Many people wonder what became of the Liberal Democratic Party (LDP), which formed the Narc government in 2002 and gave birth to the current main political parties. The largest opposition party ODM, led by former Prime Minister Raila Odinga, and Wiper emerged from LDP.
LDP, formed by journalist Denise Kodhe in 1999, is still in existence. Although it fielded candidates in the 2017 general election, none of them sailed through because of the Nasa and Jubilee waves.
LDP played a pivotal role in the transition of power from President Moi, of the once dominant ruling party Kanu. For the first time in Kenya’s history, leading and small opposition parties came together to defeat a candidates of the ruling party—Uhuru Kenyatta—under Narc.
LDP, founded in Beijing by a group of seasoned journalists led by Kodhe, is not just a political outfit by name. It is a party that believes and cherishes true values and principles of liberal democracy. Its formation and eventual capture of power through Narc not only came as a surprise to Moi and his regime, but also opposition politicians and changed the country's political game plan.
In books written about Kenya’s transition in 2002, many writers describe LDP as a good political outfit that came from nowhere and became a household name in a short time.
Kodhe’s dream was a visionary party with values and principles that bring Kenyans together irrespective of tribe, colour or religion. That dream, to some extent, was realised in 2002 when opposition flagbearer Mwai Kibaki won with a landslide, beating Uhuru, who was described as a Moi project.
The irony is that wonderful political formations like LDP were founded by unknown or little-known individuals but along the way were hijacked by seasoned politicians whose only interest was to use them and dump them when they achieved their goals. Parties are just delivery vehicles and members don’t cherish any values.
Kodhe, who ran for Gem MP on the LDP ticket in 2017, says since Independence in 1963, Kenya has been in the hands of pseudo-politicians who do not believe in anything except power and amassing wealth.

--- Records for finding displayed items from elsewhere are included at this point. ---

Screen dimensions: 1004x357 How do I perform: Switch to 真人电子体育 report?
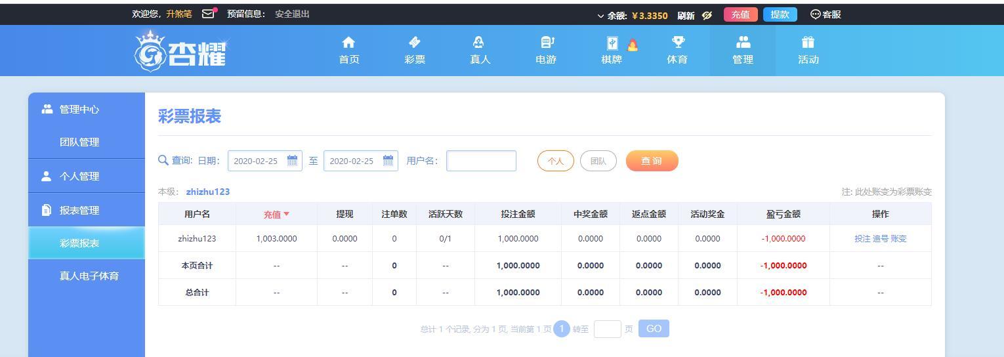[x=89, y=276]
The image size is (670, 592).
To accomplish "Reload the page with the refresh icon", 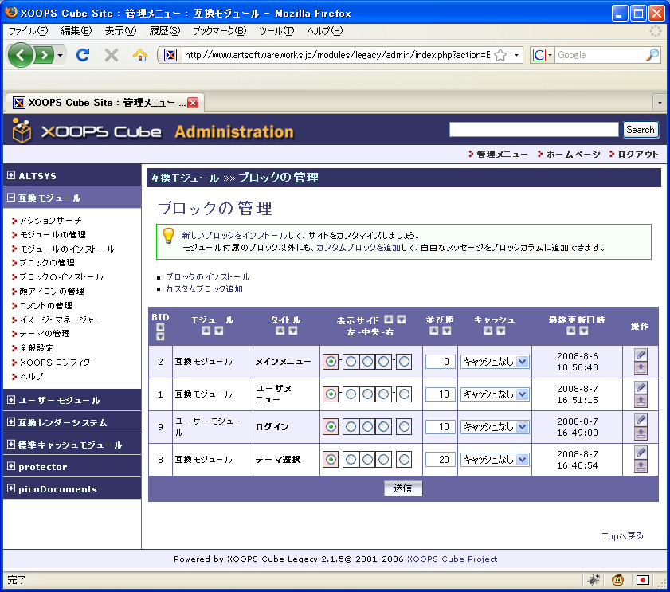I will (x=82, y=55).
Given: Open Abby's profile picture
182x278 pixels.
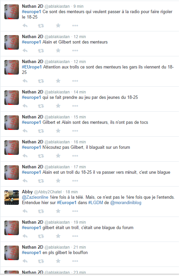Looking at the screenshot, I should click(x=11, y=198).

Many Kenyans wrongly thought that LDP was founded by Raila Odinga or the late Prof George Saitoti, Although Kodhe invited the then Rainbow rebels from Kanu to join the party during the famous October 14, 2002, political rally in Uhuru Park, he and his team were thrown out, killing LDP's dream and vision.
The Rainbow team led by Raila, Kalonzo Musyoka, Saitoti and others ran away with it for some time, negotiated with it and then dumped it after forming the government.
It is interesting to note that some leading parties today were formed by individuals with good ideas and vision like Kodhe but they have remained silent heroes after they were either bought out or forced out by ambitious and greedy politicians.
Political outfits are just parties by name and not substance—no principles or values. According to Kodhe, who still nurtures and cherishes the ambition of the party, LDP’s dream is still fresh and burning like before. It is the only political outfit with good intentions that can unite Kenyans to bring meaningful change and development.
“The spirit did not die with the formation of Narc government in 2002 as LDP is there to stay as a political institution.” Blamwel Juma, LDP’s current national chairman, says LDP “is the party to watch in 2022 since it is the party for the future.”
Kodhe trained in liberalism and liberal democracy at the International Academy for Leadership in Gummers Bach, Germany. When forming LDP in 1999, the party was affiliated to other international political foundations, institutions and organisations. They inlcude the Friedrich Neumann Foundation, Liberal international, Liberal Democrats of UK, etc, enhancing and championing liberal democracy, values and policies, as well as the African Liberal Network, which was also founded by Kodhe, among others.